§ Your instructions: Only the lines from the beginning of the entries through the one that holds "Task: Click the" may appear in the answer, written out exactly and free of pictures.
BEGIN Data for the task
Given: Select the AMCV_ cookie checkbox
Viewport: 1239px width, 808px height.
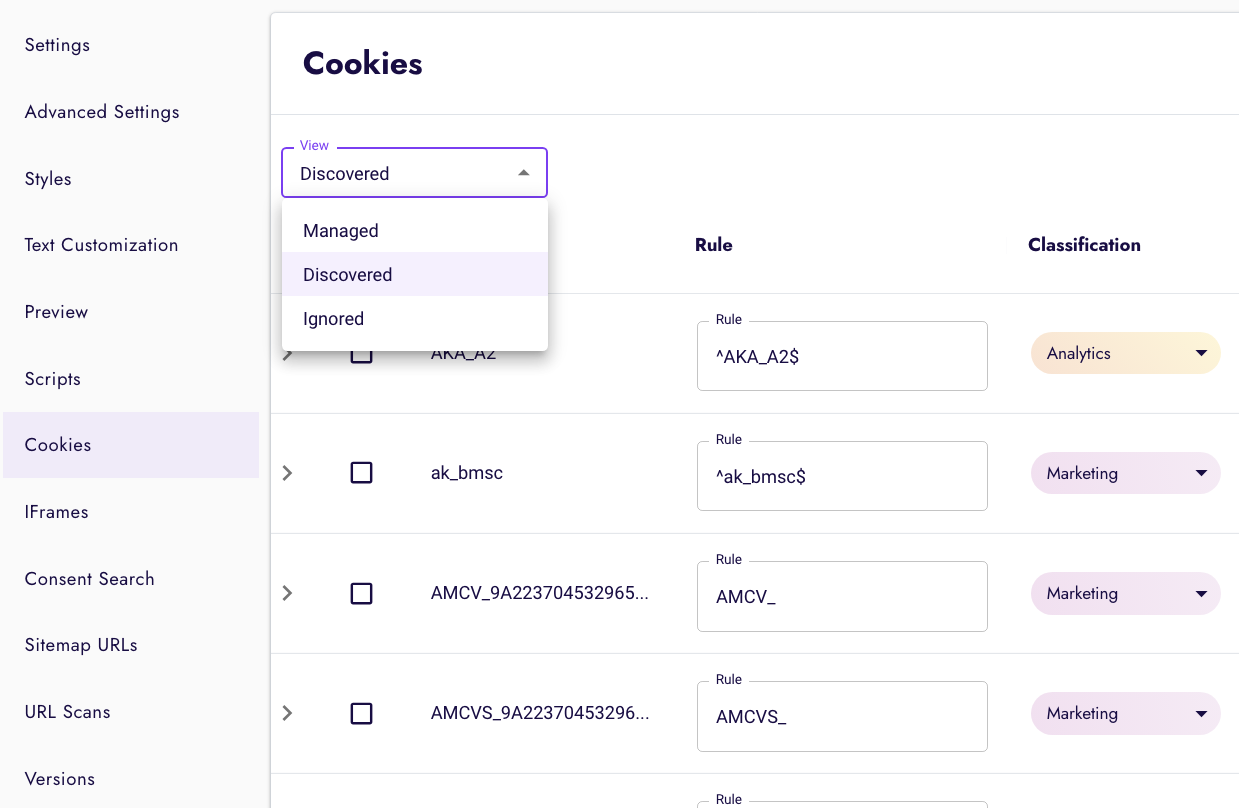Looking at the screenshot, I should point(361,593).
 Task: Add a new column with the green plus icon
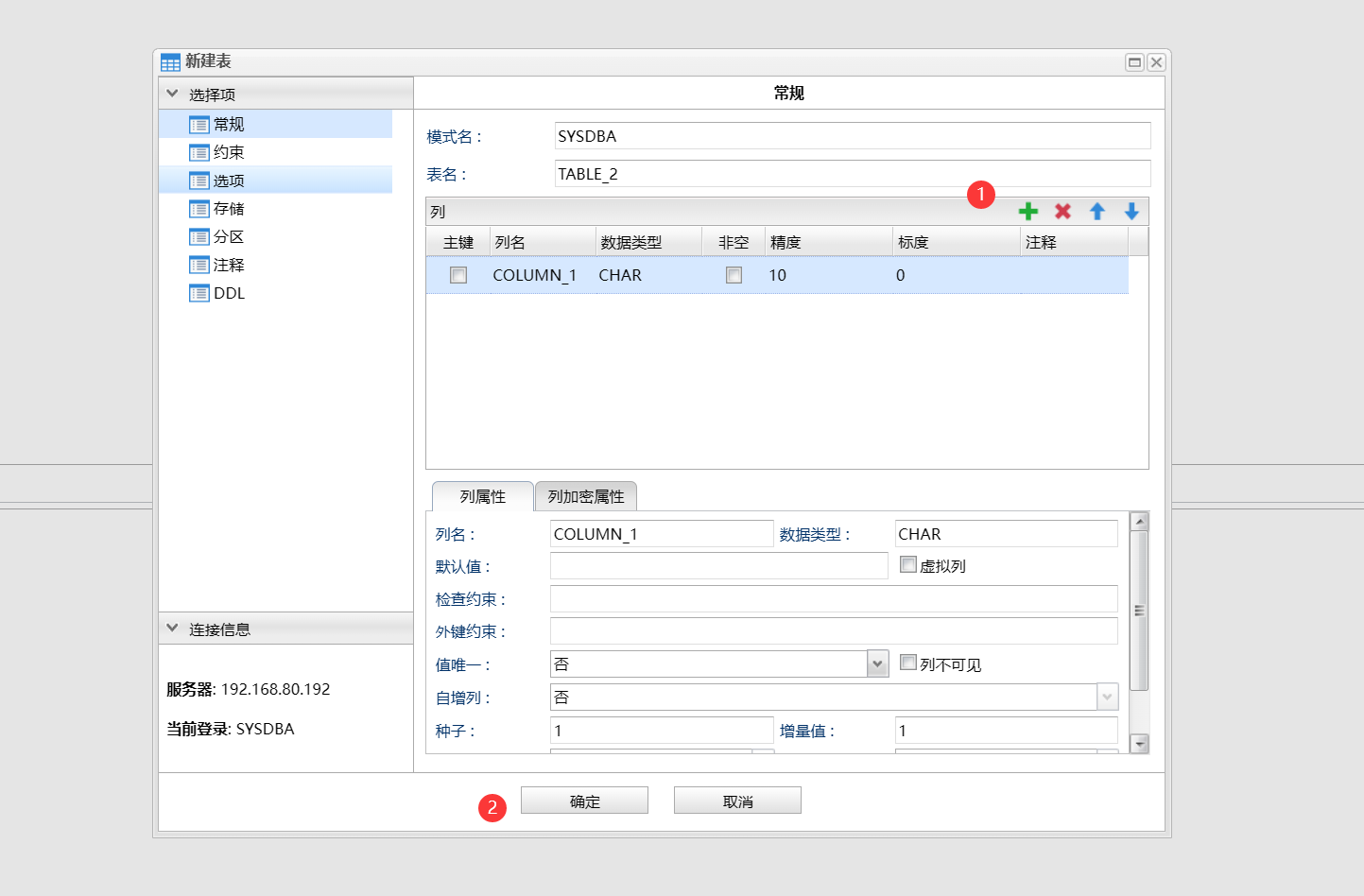pos(1028,211)
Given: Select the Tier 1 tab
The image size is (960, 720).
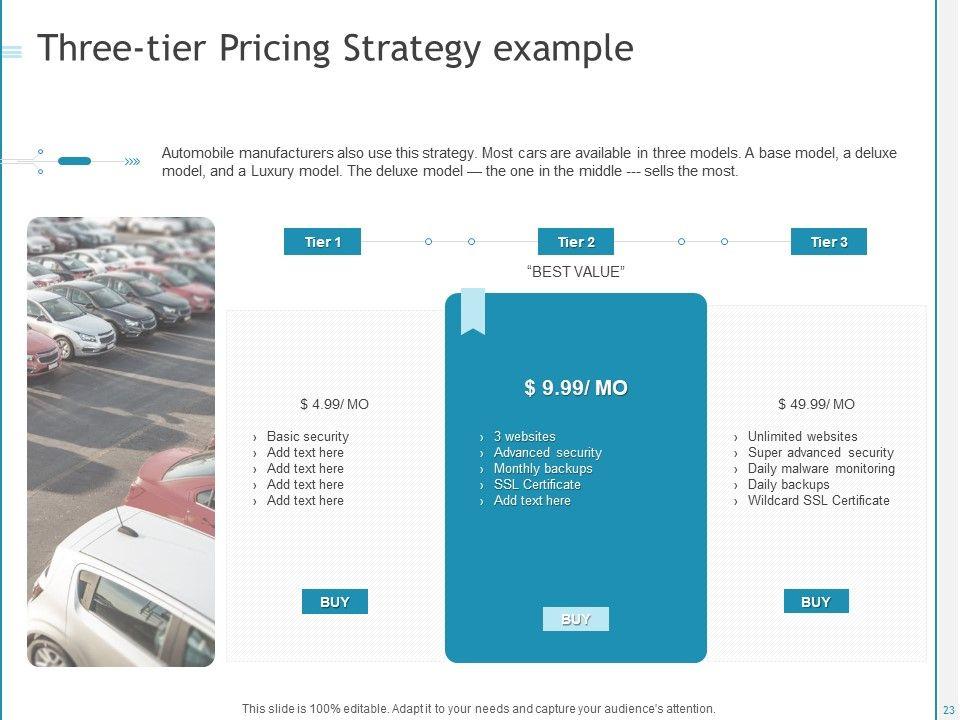Looking at the screenshot, I should (x=322, y=242).
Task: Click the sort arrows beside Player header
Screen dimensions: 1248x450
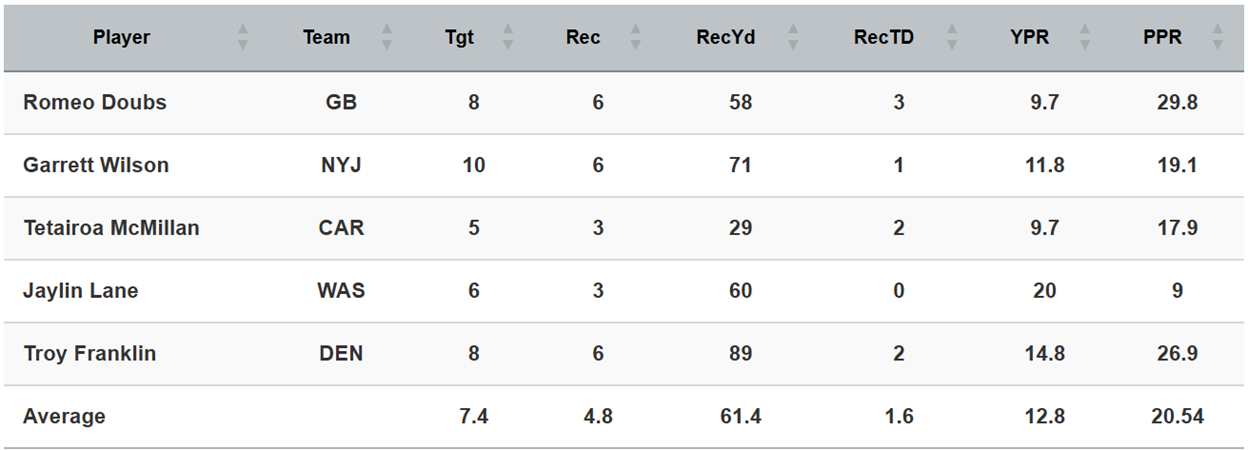Action: click(x=242, y=38)
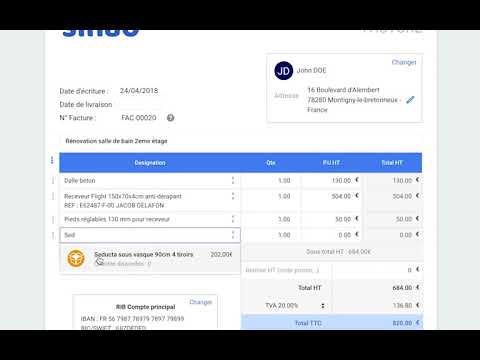Image resolution: width=480 pixels, height=360 pixels.
Task: Open the three-dot menu beside table header
Action: 52,160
END Data for the task
§ Exercise result:
Given: Select the AMCV_ cookie checkbox
Viewport: 1239px width, 808px height.
Looking at the screenshot, I should point(361,593).
 Task: Add a new column with the green plus icon
pos(1028,211)
Given: Select the Tier 1 tab
The image size is (960, 720).
Looking at the screenshot, I should (x=322, y=242).
Task: Click the sort arrows beside Player header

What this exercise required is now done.